_PASSAGE TO READ_.

====

When emergency strikes—car accidents, break-ins, domestic disputes, cardiac arrest, the list goes on—communities rely on their 911 dispatchers to quickly answer the call, assess the situation and send first responder teams to help. But how does this high-pressure job impact the lives of those dispatchers on the other end of the phone?
Emergency services dispatchers are “always on” during their 10-12-hour shifts, which can easily extend to 16 hours depending on staffing shortages. They also manage more than 180 call types, and for some agencies, dispatchers are required to answer 90% of 911 calls within 15 seconds and 99% within 40 seconds.
Through long days and mentally taxing calls, dispatchers work to maintain a helpful demeanor that keeps citizens calm and engaged on the line as they work with complex tracking and dispatching technology.
Recognizing the toll the position can take on mental and physical health, Jeffcom911 in Jefferson County, Colorado, has invested in technology to ease workloads on emergency dispatchers by reducing the number of non-emergency calls they receive.
The strategy has not only improved the morale and performance of dispatchers, it has in turn reduced call response times so that in an emergency, residents can quickly connect with a dispatcher and get the swift and critical service needed.

====

_DATA_.
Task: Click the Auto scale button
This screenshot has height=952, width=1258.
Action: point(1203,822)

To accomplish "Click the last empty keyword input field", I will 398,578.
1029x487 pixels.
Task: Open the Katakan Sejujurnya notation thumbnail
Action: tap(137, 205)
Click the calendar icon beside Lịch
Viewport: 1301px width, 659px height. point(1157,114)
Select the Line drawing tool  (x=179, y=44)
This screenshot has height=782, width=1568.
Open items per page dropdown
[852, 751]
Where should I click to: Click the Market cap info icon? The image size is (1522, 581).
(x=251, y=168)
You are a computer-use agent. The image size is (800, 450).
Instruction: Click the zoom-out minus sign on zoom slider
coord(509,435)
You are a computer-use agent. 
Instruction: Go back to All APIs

====

_GOAL_.
Please transcribe the passage on 911 dispatchers, beginning at the words "Through long days" and stopping after "critical service needed.". These records were taken from a separate source.

_EXERCISE RESULT_.
Through long days and mentally taxing calls, dispatchers work to maintain a helpful demeanor that keeps citizens calm and engaged on the line as they work with complex tracking and dispatching technology.
Recognizing the toll the position can take on mental and physical health, Jeffcom911 in Jefferson County, Colorado, has invested in technology to ease workloads on emergency dispatchers by reducing the number of non-emergency calls they receive.
The strategy has not only improved the morale and performance of dispatchers, it has in turn reduced call response times so that in an emergency, residents can quickly connect with a dispatcher and get the swift and critical service needed.